The new drug-safety database could be used by researchers to quickly discover potential serious side effects and other safety issues during the period after a drug has been approved by the FDA and while it is being used by patients.
Medicare chief McClellan said he hoped this drug-safety database project would result in fewer FDA recalls such as the high-profile removal of Merck's Vioxx painkiller from the market in September 2004. "If the FDA's got concerns that a drug may have a risk, we'll now have the data capability to provide much more complete evidence on whether there's a problem," added McClellan, who headed the FDA before becoming administrator of the Center for Medicare and Medicaid Services in 2004.

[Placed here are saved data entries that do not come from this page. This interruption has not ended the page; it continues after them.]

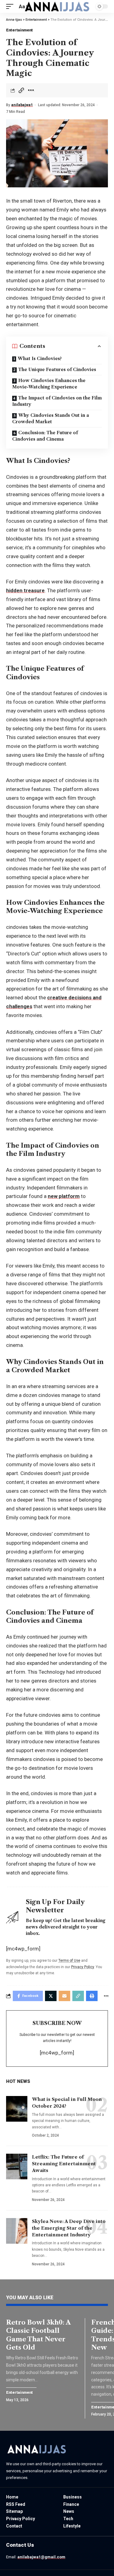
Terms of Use (69, 1960)
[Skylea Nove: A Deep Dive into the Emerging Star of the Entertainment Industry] (16, 2231)
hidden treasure (25, 590)
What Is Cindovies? (40, 358)
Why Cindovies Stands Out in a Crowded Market (50, 418)
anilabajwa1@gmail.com (41, 2557)
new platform (64, 1196)
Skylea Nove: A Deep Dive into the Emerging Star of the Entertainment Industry (68, 2228)
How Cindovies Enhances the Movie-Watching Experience (48, 384)
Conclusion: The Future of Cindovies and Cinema (45, 436)
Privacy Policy (82, 1967)
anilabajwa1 (22, 105)
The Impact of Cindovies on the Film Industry (57, 401)
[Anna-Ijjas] (57, 6)
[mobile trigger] (11, 6)
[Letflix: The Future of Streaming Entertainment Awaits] (16, 2166)
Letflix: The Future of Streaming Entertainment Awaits (64, 2163)
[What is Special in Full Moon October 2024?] (16, 2109)
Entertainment (19, 30)
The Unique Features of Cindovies (57, 369)
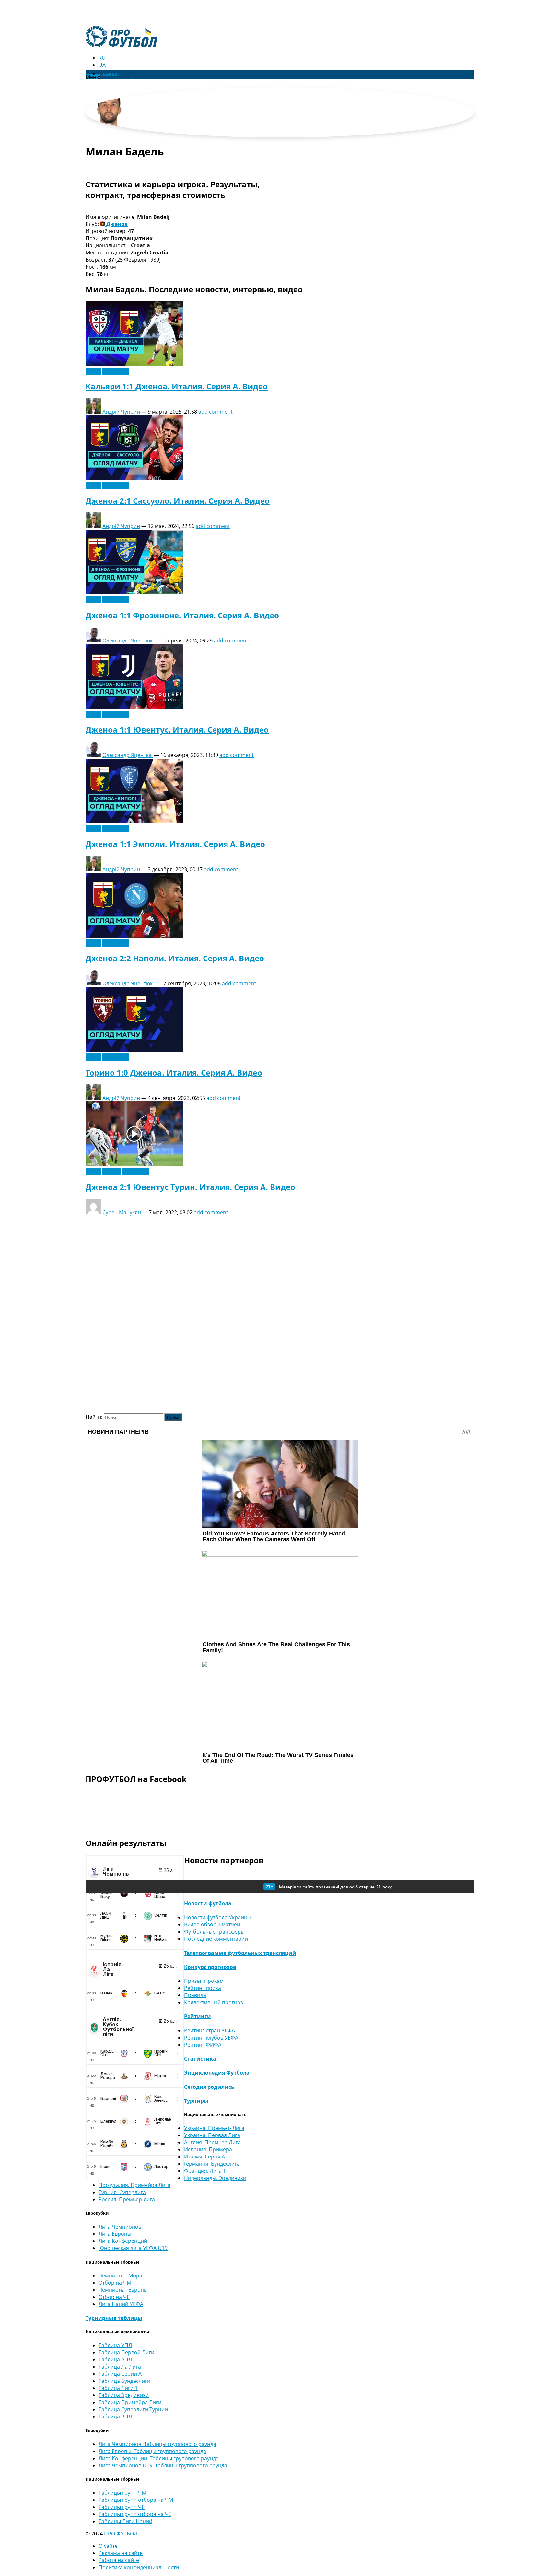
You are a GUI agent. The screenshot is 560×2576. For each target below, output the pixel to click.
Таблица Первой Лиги (126, 2352)
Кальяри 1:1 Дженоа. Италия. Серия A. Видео (177, 386)
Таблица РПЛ (115, 2416)
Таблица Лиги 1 (118, 2388)
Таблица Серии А (120, 2373)
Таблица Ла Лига (120, 2366)
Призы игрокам (204, 1980)
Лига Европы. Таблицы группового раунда (152, 2451)
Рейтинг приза (202, 1988)
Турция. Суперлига (122, 2192)
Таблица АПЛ (115, 2359)
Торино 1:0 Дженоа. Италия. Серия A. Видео (174, 1072)
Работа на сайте (119, 2560)
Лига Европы (115, 2233)
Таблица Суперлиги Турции (133, 2409)
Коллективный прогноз (213, 2002)
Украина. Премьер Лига (214, 2128)
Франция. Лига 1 (205, 2170)
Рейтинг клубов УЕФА (211, 2037)
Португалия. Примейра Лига (134, 2185)
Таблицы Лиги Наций (125, 2521)
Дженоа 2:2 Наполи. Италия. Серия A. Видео (175, 958)
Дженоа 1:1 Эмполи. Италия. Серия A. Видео (175, 844)
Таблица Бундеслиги (124, 2380)
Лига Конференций (123, 2240)
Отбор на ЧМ (115, 2282)
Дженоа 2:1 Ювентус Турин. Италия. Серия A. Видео (190, 1187)
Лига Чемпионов (120, 2226)
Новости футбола (207, 1903)
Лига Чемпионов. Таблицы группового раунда (157, 2444)
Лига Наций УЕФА (121, 2304)
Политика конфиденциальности (139, 2567)
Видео (93, 371)
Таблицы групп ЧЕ (122, 2507)
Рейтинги (197, 2016)
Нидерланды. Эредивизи (215, 2178)
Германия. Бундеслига (212, 2163)
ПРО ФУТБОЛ (120, 2533)
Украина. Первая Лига (212, 2135)
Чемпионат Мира (120, 2275)
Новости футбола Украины (217, 1917)
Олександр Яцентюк (127, 640)
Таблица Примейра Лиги (130, 2402)
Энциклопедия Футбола (217, 2072)
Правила (195, 1995)
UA (102, 64)
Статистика (200, 2058)
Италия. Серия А (204, 2156)
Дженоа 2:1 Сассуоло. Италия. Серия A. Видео (178, 500)
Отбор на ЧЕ (114, 2296)
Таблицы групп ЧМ (122, 2492)
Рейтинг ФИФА (202, 2044)
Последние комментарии (216, 1938)
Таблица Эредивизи (124, 2395)
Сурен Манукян (121, 1212)
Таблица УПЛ (115, 2345)
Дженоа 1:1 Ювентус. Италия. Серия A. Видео (177, 729)
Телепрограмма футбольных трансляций (240, 1953)
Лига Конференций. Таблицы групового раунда (159, 2458)
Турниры (196, 2100)
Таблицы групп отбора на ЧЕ (135, 2514)
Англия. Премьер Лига (212, 2142)
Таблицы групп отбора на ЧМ (136, 2499)
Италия (111, 1171)
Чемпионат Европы (123, 2289)
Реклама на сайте (121, 2553)
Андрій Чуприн (121, 411)
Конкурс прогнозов (210, 1966)
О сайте (108, 2545)
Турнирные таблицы (114, 2318)
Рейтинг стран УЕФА (209, 2030)
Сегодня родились (209, 2086)
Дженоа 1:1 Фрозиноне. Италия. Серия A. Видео (182, 615)
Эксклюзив (115, 371)
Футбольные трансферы (214, 1931)
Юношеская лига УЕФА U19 (133, 2248)
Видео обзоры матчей (212, 1924)
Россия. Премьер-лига (127, 2199)
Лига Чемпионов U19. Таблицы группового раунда (163, 2465)
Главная (109, 73)
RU (102, 57)
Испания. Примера (208, 2149)
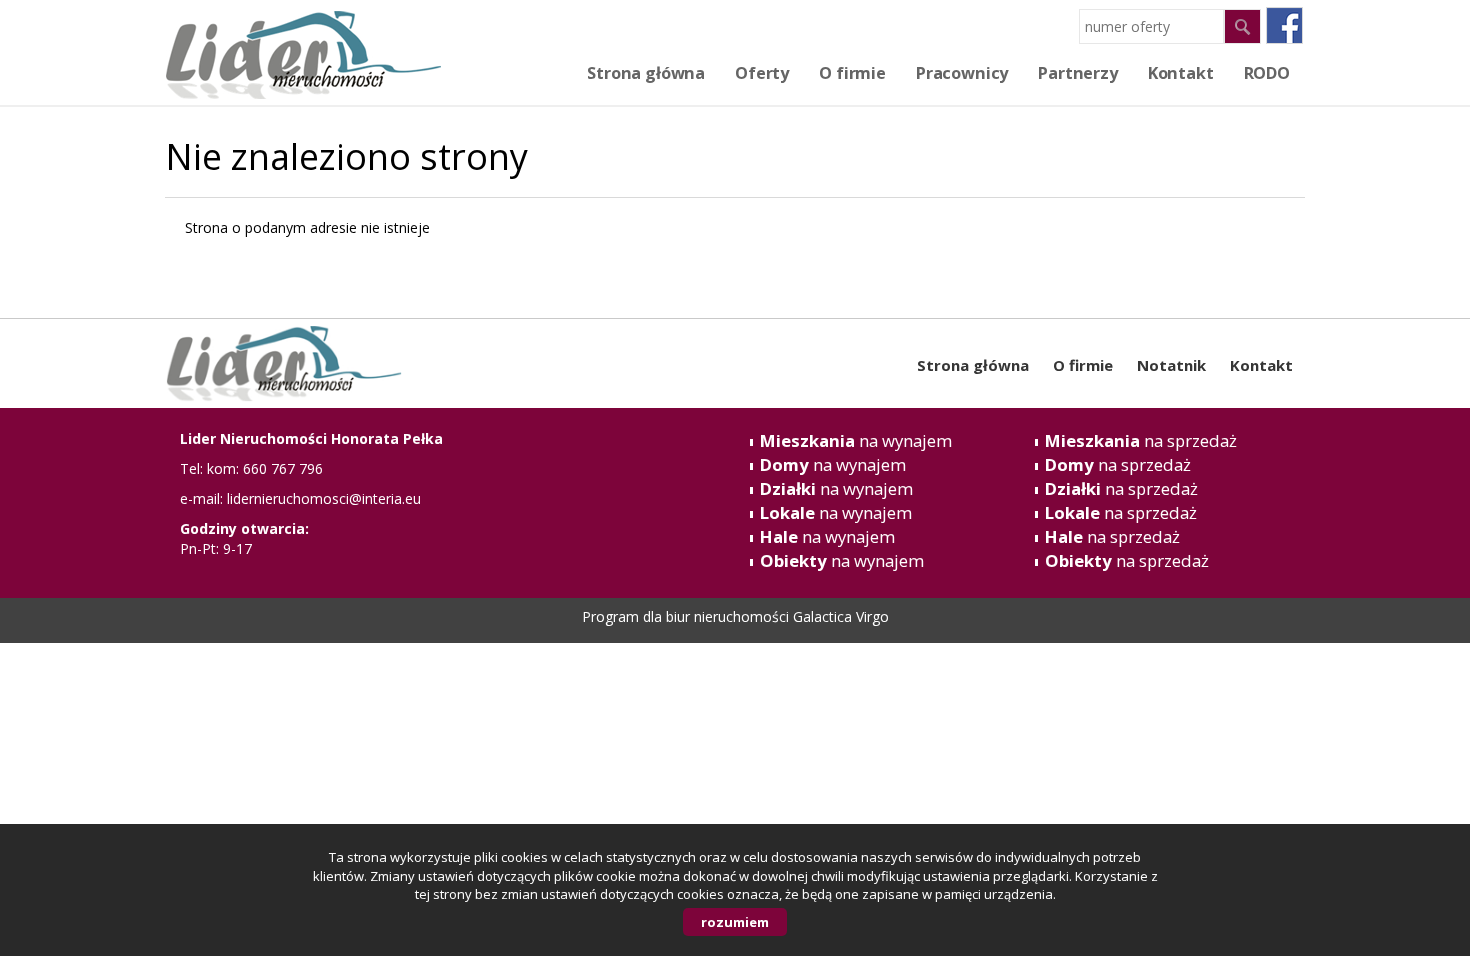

McClellan observed that people are frustrated with the current drug-safety monitoring system because they feel it takes too long before potentially fatal side effects are noticed by the FDA. Accordingly, there is a costly delay in getting increased warnings put on drug package inserts, e.g., black-box warnings, or having an unsafe drug recalled from the market.
McClellan made his comments in a speech to the Pharmaceutical Care Management Association, an industry group, on May 11.